Das meiste an Fantasy-Literatur, was ich in den vergangenen Jahrzehnten gelesen habe, hat seine Wurzeln im weitesten Sinne in den europäischen Sagen und Legenden. Bekannte Beispiele wie »Der Herr der Ringe« oder »Conan der Barbar« zehren von diesen Traditionen; der gesamte Bereich der sogenannten Völker-Fantasy mit seinen Elfen und Zwergen, Orks und Trollen wiederum stammt in direkter Linie vom »Herrn der Ringe« ab. In jüngster Zeit ergänzt Fantasy mit afrikanischen oder asiatischen Wurzeln das Genre.
Dazu zählt auch die Daevabad-Trilogie der amerikanischen Autorin S. A. Chakraborty, die beim Erscheinen in den USA für zahlreiche Preise nominiert wurde und auf positive Kritik stieß. Der erste Band ist unter dem Titel »Die Stadt aus Messing« erschienen, und ich habe ihn gelesen. (Der zweite Teil der Trilogie liegt ebenfalls schon vor, der dritte wird noch in diesem Jahr erscheinen.) Die Mixtur aus Action und Magie, aus orientalischen und muslimischen Wurzeln, aus schnellen Szenen und guten Dialogen – das alles fesselte mich.
Man muss klar sagen: Wer beispielsweise im Iran oder in Pakistan aufgewachsen ist, für den ist die Welt, die in der Daevabad-Trilogie gezeigt wird, wahrscheinlich vertraut. Für mich war sie streckenweise sehr fremd. Weil sie aber so gut geschildert war, faszinierte sie mich schnell und ließ mich tief in eine spannende Welt voller Magie und Gefahren eintauchen.

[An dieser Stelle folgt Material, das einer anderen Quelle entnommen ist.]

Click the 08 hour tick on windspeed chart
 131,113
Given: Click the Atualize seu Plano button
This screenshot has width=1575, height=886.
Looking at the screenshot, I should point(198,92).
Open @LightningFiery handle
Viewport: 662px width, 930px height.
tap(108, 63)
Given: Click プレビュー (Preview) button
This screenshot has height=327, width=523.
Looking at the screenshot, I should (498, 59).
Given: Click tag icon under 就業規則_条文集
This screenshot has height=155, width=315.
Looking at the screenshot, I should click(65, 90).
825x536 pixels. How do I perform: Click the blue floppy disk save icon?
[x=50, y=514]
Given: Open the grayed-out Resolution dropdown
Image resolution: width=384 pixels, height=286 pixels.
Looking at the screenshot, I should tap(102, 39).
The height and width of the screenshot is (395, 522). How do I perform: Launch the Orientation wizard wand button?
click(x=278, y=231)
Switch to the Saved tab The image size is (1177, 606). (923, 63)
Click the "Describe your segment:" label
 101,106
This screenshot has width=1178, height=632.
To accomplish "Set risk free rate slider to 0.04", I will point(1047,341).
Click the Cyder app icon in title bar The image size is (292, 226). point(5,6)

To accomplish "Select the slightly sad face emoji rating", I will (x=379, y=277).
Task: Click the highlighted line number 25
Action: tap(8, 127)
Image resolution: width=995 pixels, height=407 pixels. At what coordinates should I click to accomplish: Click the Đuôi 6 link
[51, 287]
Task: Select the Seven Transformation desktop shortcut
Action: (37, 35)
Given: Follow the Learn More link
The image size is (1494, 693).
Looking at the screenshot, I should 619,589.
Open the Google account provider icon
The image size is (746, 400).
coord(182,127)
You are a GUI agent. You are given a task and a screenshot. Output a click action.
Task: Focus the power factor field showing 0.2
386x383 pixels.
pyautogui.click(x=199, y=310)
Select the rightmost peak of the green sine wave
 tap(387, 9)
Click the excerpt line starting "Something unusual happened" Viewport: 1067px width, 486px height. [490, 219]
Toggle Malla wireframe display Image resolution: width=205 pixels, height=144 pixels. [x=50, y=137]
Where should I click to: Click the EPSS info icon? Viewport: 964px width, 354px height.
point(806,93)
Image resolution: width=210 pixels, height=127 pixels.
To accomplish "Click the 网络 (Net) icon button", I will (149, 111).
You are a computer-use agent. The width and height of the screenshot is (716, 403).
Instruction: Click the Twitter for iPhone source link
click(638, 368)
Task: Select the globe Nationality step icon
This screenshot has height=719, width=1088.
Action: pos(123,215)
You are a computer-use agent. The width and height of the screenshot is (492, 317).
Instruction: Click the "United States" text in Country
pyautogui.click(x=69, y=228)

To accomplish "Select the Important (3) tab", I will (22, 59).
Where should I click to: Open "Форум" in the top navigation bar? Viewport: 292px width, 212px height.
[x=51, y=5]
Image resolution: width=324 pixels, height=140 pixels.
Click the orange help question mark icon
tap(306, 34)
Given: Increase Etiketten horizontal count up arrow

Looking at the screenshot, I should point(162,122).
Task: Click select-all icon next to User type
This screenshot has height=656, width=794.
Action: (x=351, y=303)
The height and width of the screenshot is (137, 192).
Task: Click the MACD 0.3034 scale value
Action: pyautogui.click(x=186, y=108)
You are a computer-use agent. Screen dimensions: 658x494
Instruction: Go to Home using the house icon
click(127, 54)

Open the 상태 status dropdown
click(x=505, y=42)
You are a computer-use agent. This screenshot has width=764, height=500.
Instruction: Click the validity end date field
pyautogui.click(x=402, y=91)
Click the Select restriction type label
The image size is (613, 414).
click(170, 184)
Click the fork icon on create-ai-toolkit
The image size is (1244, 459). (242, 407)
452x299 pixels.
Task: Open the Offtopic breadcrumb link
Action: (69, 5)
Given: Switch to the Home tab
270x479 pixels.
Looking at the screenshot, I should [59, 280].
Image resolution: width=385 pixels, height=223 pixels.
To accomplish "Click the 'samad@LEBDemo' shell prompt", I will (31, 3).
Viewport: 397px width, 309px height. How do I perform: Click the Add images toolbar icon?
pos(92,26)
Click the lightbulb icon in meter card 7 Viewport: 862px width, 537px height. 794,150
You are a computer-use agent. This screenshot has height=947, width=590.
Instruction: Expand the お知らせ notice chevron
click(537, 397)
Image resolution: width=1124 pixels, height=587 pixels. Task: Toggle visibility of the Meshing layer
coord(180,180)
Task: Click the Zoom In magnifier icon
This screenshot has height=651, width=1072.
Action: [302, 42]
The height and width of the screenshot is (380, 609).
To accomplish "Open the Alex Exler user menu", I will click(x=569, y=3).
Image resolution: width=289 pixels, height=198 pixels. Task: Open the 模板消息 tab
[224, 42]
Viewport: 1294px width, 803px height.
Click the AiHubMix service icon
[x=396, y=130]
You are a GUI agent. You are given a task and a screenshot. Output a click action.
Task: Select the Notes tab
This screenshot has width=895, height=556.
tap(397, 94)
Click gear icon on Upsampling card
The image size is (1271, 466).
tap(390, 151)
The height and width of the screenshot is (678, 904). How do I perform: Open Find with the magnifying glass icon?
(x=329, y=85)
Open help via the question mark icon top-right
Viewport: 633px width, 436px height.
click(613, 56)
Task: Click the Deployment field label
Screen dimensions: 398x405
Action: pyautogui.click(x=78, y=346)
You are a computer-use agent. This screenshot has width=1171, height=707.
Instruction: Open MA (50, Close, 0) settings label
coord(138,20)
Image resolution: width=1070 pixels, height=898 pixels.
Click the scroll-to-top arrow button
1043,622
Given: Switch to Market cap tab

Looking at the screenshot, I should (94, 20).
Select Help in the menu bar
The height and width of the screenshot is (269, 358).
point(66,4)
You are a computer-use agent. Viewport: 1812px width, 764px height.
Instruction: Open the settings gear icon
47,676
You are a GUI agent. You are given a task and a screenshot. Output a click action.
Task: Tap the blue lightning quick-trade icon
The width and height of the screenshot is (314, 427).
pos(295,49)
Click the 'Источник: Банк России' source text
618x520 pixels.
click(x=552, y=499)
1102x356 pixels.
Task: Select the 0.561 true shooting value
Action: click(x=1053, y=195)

Die Handlung hat ab der ersten Seite genügend Tempo und Charme aufzuweisen. Das liegt an der weiblichen Hauptfigur, die sich auf den Straßen der ägyptischen Metropole Kairo behaupten muss. Sie beherrscht eine Art von Magie, die ihr in manchen Situationen zwar hilft, in anderen Situationen aber nicht weit genug trägt. Damit macht sie die falschen Mächte auf sich aufmerksam – sie beschwört einen Dschinn, und dieser verwickelt sie in ein Abenteuer, das weit über ihren bisherigen Horizont hinausgeht.
Gemeinsam mit dem Dschinn reist sie in die faszinierende Stadt Daevabad – in der geheimnisvollen Metropole aus Messing sei sie sicher. Schnell stellt sie fest, dass sie an einen Ort gelangt ist, an dem die Magie geradezu brodelt. Dschinns aller Art, magische Wesen und allerlei Intrigen beherrschen die Stadt, alter Glaube und alter Hass binden die Menschen und die Angehörigen anderer Völker an Sitten und Traditionen.
S. A. Chakraborty schaffte es in bewundernswerter Weise, diese Stadt vor meinen Augen lebendig werden zu lassen. An der Seite der Heldin und einiger Nebenfiguren tauchte ich ein in das quirlige Leben einer phantastischen Metropole, die bewusst an Indien oder den Vorderen Orient erinnert. Die Sonne scheint, die Hitze ist groß, überall brodelt das Leben, und zwischen hektischen Märkten und ganz gewöhnlichen Menschen entfaltet sich eine Reihe von Konflikten zwischen den mächtigen Familien.
Die Charaktere sind allesamt vielschichtig angelegt. Aber sie sind nicht unbedingt »gut«, sondern fallen gern aus dem klassischen Raster heraus. Man versteht, warum sie sich entsprechend verhalten, auch wenn man als Leser vielleicht nicht unbedingt mag, was sie tun. Vor allem die weibliche Figur fesselt durchgehend, an ihrer Seite lernt man einen faszinierenden Kosmos kennen. Die Autorin beschreibt alles bildhaft und spannend, die Szenen folgen schnell aufeinander, und damit erzeugt sie einen Sog, dem man als Leser kaum entkommen kann.
In diese phantastische Welt tauchte ich sehr gern ein. Wer Fantasy mag und vor allem einen originellen Blick auf einen neuen Roman-Kosmos werfen will, sollte »Die Stadt aus Messing« unbedingt antesten! Erschienen ist der Roman als schön gestaltetes Paperback im Panini-Verlag mit einem Umfang von 608 Seiten. Wer sich ein wenig einlesen möchte, findet bei Panini eine kostenlose Leseprobe.
(Diese Rezension erschien ursprünglich auf der Internet-Seite der PERRY RHODAN-Redaktion und wird hier wiederholt, weil es ja eh ein persönlicher Text ist.)